Added to this is a neurobiological susceptibility that may have been established in early childhood. Anyone who has experienced persistent stress throughout their development, for example, due to sensory overload, a lack of consideration or a missed diagnosis, develops an increased vulnerability to autism- and ADHD-specific trajectories. Crises in this constellation are usually not the first. They are the last in a long series.

What helps in everyday life?

Recovery must not be understood as a return to the old way of functioning. After all, ‘performing as well as before’ is what led to the breakdown in the first place. The answer is not ‘more rest’, but ‘less masking’ – that is, reducing situations that require masking and building up a level of functioning with lower masking pressure.

In everyday life, this means: actively planning breaks, setting realistic expectations for social demands, and externalising executive functions, for example, through lists, timers, and calendars with visual structure. Resilience is not built through discipline, but through accommodation. Therapeutically, the emergency brake metaphor is helpful: it kicks in when the system needs protection from serious damage. It is a protective function, not a defect.

Medication can often address the ADHD component with stimulants; this improves executive functions and can indirectly increase sensory tolerance. The autistic component requires accommodation, not treatment. A neurodiversity-affirmative therapy respects both layers and supports patients in masking less, rather than functioning better.

What should those affected and their families know?

Recognising burnout means looking for patterns, not just counting individual symptoms. Early signs include a loss of special interests, difficulty speaking in stressful situations, social withdrawal, increasing sensory hypersensitivity and a constant inner fatigue that is not alleviated by sleep. From the outside, neurodivergent fatigue often looks like apathy. And that is precisely the trap into which most diagnoses fall.

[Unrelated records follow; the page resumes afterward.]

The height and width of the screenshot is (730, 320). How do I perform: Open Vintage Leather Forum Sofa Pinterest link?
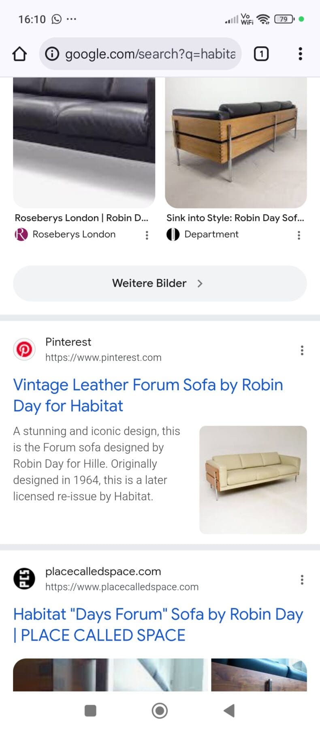click(x=148, y=395)
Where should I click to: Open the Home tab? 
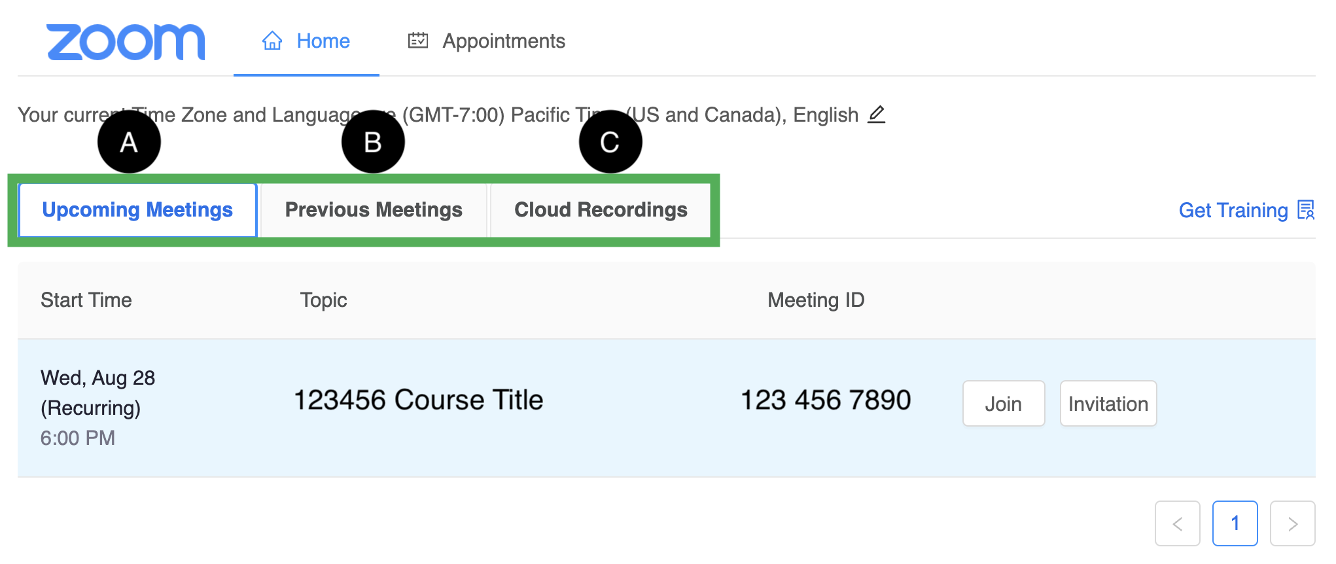[306, 41]
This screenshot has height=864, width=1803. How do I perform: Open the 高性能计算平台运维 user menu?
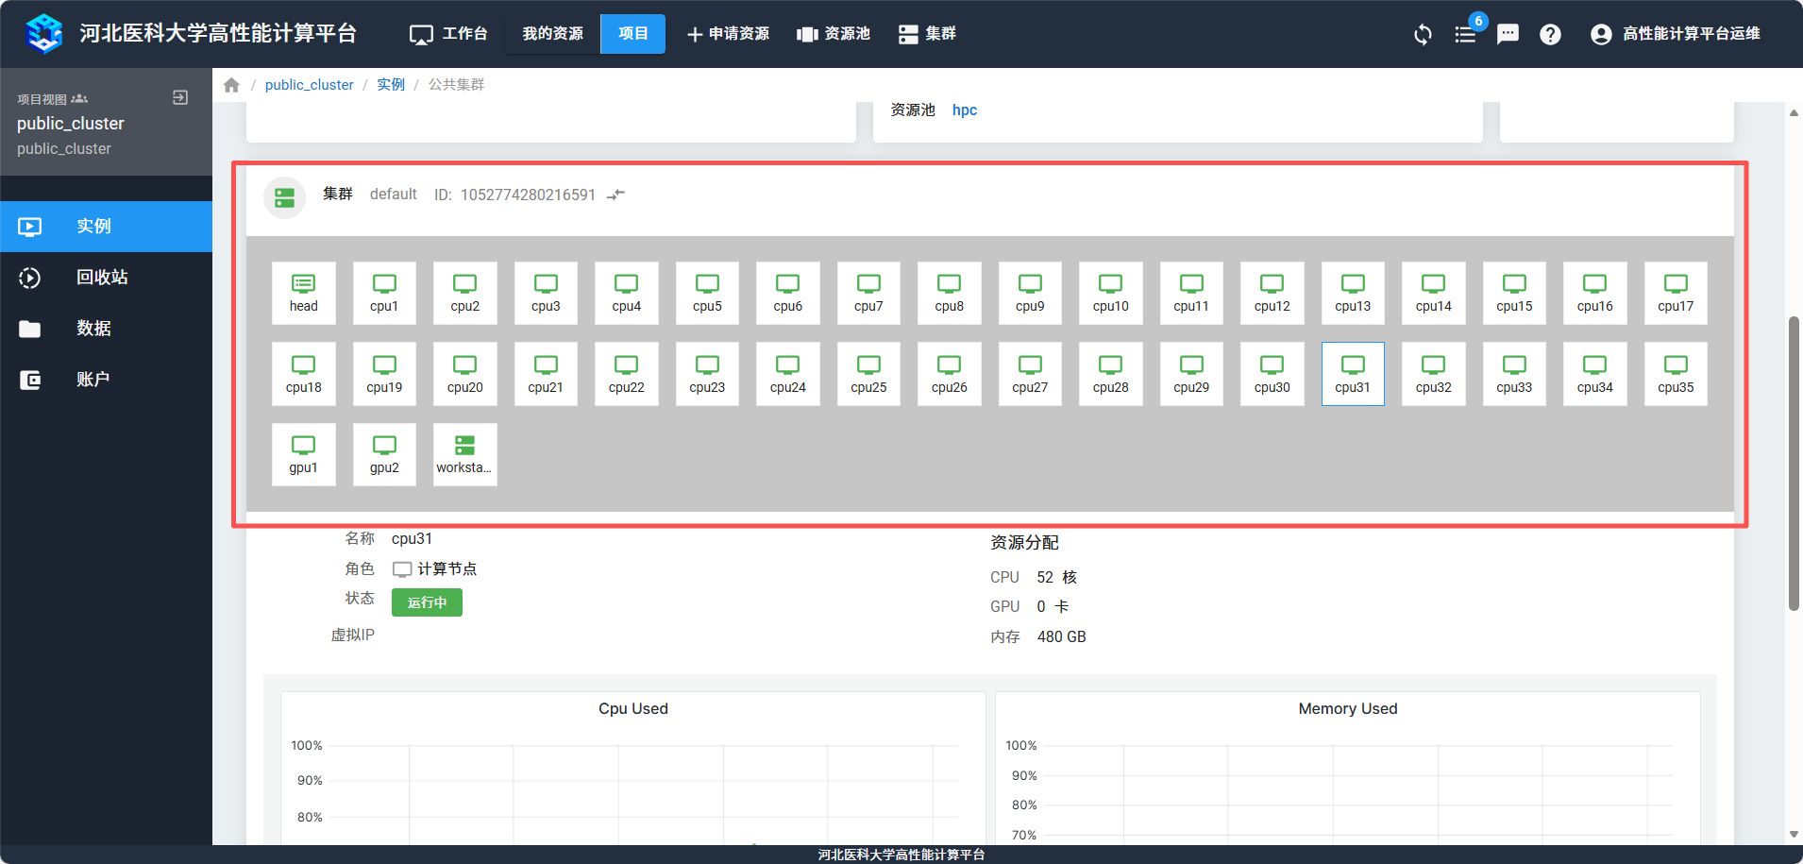point(1676,34)
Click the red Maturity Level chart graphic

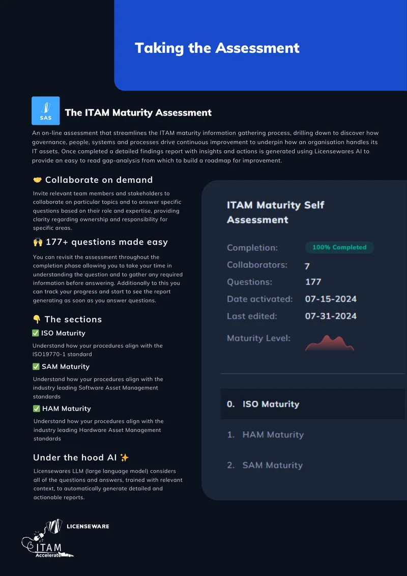pos(330,343)
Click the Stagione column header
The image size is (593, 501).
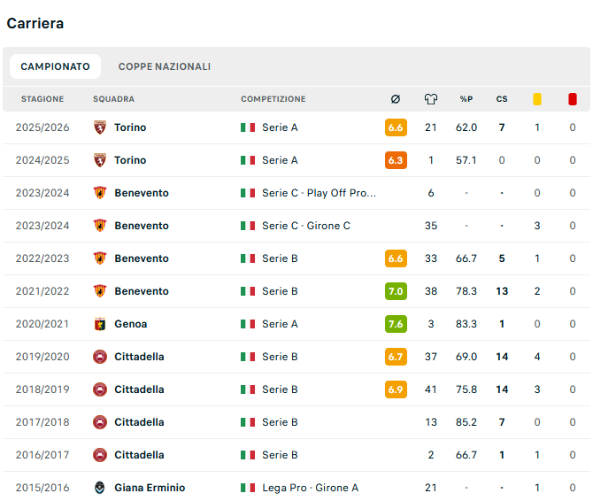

For family members, the most important message is: recognition rather than pressure. What does not help those affected right now is being told to ‘pull themselves together’. What does help is acknowledging the distress they are experiencing and a willingness to work together to find ways to adapt. The sense of failure that most individuals carry must be actively addressed.

For therapists, the rule is: anyone reporting overstimulation, social scripts, loss of special interests or shutdowns should be explicitly assessed for comorbidity, even and especially if they already have an ADHD diagnosis. The DSM-5’s allowance for dual diagnosis, introduced in 2013, has not yet been fully adopted in clinical practice everywhere.

Key points in brief

·         AuDHS burnout is a two-tiered emergency shutdown, not the sum of two separate processes.

·         Both systems mask and compensate for one another simultaneously. Consequently, the profile remains unnoticed for a long time.

·         Classic models (Maslach, Demerouti) do not explain the mechanism.

·         Typical signs: severe concentration and memory problems, sensory overload, shutdowns, meltdowns, loss of speech, loss of special interests, and increased alexithymia.

·         In adulthood, the condition is frequently misdiagnosed as depression, an anxiety disorder or borderline personality disorder.

·         Comorbid conditions are the norm. They obscure the actual mechanism.

·         Effective treatment: less masking, no more recovery; accommodation instead of discipline.

·         The emergency brake is a protective function, not a defect.